UNITED STATES
SECURITIES AND EXCHANGE COMMISSION

Washington, D.C. 20549

 

 

 

Amendment No. 7

to

SCHEDULE TO

 

Tender Offer Statement under Section 14(d)(1) or 13(e)(1)
of the Securities Exchange Act of 1934

 

 

 

WHEELER REAL ESTATE INVESTMENT TRUST, INC.

(Name of Subject Company and Filing Person (Issuer))

 

Series D Cumulative Convertible Preferred Stock
(Title of Class of Securities)

 

963025606
(CUSIP Number of Class of Securities)

 

 

 

Amendment No. 7

to

SCHEDULE 13E-3

 

Rule 13e-3 Transaction Statement under Section 13(e)
of the Securities Exchange Act of 1934

 

 

 

WHEELER REAL ESTATE INVESTMENT TRUST, INC.

(Name of the Issuer and Person Filing Statement)

 

 

 

Series D Cumulative Convertible Preferred Stock

(Title of Class of Securities)

 

963025606

(CUSIP Number of Class of Securities)

 

M. Andrew Franklin

Chief Executive Officer and President

2529 Virginia Beach Blvd.
Virginia Beach, Virginia 23452
(757) 627-9088

(Name, address and telephone number of person authorized to receive notices and communications on behalf of filing person)

 

 

 

Copies to:

 

Daniel P. Raglan, Esq.
Cadwalader, Wickersham & Taft LLP
200 Liberty Street
New York, NY 10281
(212) 504-6000

 

Check the box if the filing relates solely to preliminary communications made before the commencement of a tender offer.

 

Check the appropriate boxes below to designate any transactions to which the statement relates:

 

third-party tender offer subject to Rule 14d-1.

issuer tender offer subject to Rule 13e-4.

going-private transaction subject to Rule 13e-3.

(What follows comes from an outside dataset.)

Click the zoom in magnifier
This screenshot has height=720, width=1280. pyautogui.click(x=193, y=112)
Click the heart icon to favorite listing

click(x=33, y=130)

amendment to Schedule 13D under Rule 13d-2.

 

Check the following box if the filing is a final amendment reporting the results of the tender offer: ☒

 

If applicable, check the appropriate box(es) below to designate the appropriate rule provision(s) relied upon:

 

Rule 13e-4(i) (Cross-Border Issuer Tender Offer)
Rule 14d-1(d) (Cross-Border Third-Party Tender Offer)

 

 

 

 

 

 

SCHEDULE TO

 

This Tender Offer Statement and Rule 13e-3 Transaction Statement on Schedule TO (this “Schedule TO”) relates to the now expired offer (the “Exchange Offer”) by Wheeler Real Estate Investment Trust, Inc., a Maryland corporation (the “Company”), to exchange up to 2,112,103 outstanding shares of its Series D Cumulative Convertible Preferred Stock (the “Series D Preferred Stock”), representing 67% of the outstanding shares of Series D Preferred Stock validly tendered, not validly withdrawn and validly accepted in the Exchange Offer for the Company’s newly issued (i) 6.00% Subordinated Convertible Notes due 2028 (the “Notes”), and (ii) common stock, $0.01 par value per share (“Common Stock”).

 

The Exchange Offer was made upon the terms and subject to the conditions set forth in the Prospectus/Consent Solicitation dated November 22, 2022 (the “Initial Prospectus”), which is filed as exhibit (a)(1)(i) hereto, as amended by Prospectus Supplement No. 1 to the Initial Prospectus, dated December 15, 2022 (“Prospectus Supplement No. 1”), which is filed as exhibit (a)(1)(ii) hereto, Prospectus Supplement No. 2 to the Initial Prospectus, dated December 23, 2022 (“Prospectus Supplement No. 2”), which is filed as exhibit (a)(1)(iii) hereto, and Prospectus Supplement No. 3, dated January 12, 2023 (“Prospectus Supplement No. 3”, and together with the Initial Prospectus, Prospectus Supplement No. 1 and Prospectus Supplement No. 2, the “Prospectus”). The Exchange Offer commenced on November 22, 2022 and expired at 11:59 p.m., New York City time, on  January 20, 2023.

 

This Schedule TO is being filed in satisfaction of the reporting requirements of Rules 13e-3 and 13e-4 promulgated under the Securities Exchange Act of 1934, as amended, and is the final amendment to this Schedule TO made to report the results of the Exchange Offer. Except as amended or supplemented hereby, all terms of this Schedule TO and the exhibits thereto remain unchanged.

 

Item 4. Terms of the Transaction.

 

Item 4(a) of this Schedule TO is hereby amended and supplemented by inserting the following paragraphs at the end thereof.

 

On January 23, 2023, the Company issued a press release announcing the expiration and final results of the Exchange Offer. The condition that the holders of at least 66 2/3% of the outstanding shares of Series D Preferred Stock (i) validly tender their Series D Preferred Stock into the Exchange Offer, and not validly withdraw such Series D Preferred Stock, and (ii) consent to the Proposed Amendments, has not been satisfied as of the Expiration Date and Time.

 

Therefore, the Series D Preferred Stock will remain outstanding with no change to its terms. No shares of Series D Preferred Stock will be exchanged by the Company for the Notes and Common Stock, and the shares of Series D Preferred Stock previously tendered in the Exchange Offer will be promptly returned to the tendering holders. No consideration will be paid or become payable to holders who validly tendered their shares of Series D Preferred Stock in the Exchange Offer.

 

A copy of the press release is filed as Exhibit (a)(5)(iv) to the Schedule TO and is incorporated herein by reference.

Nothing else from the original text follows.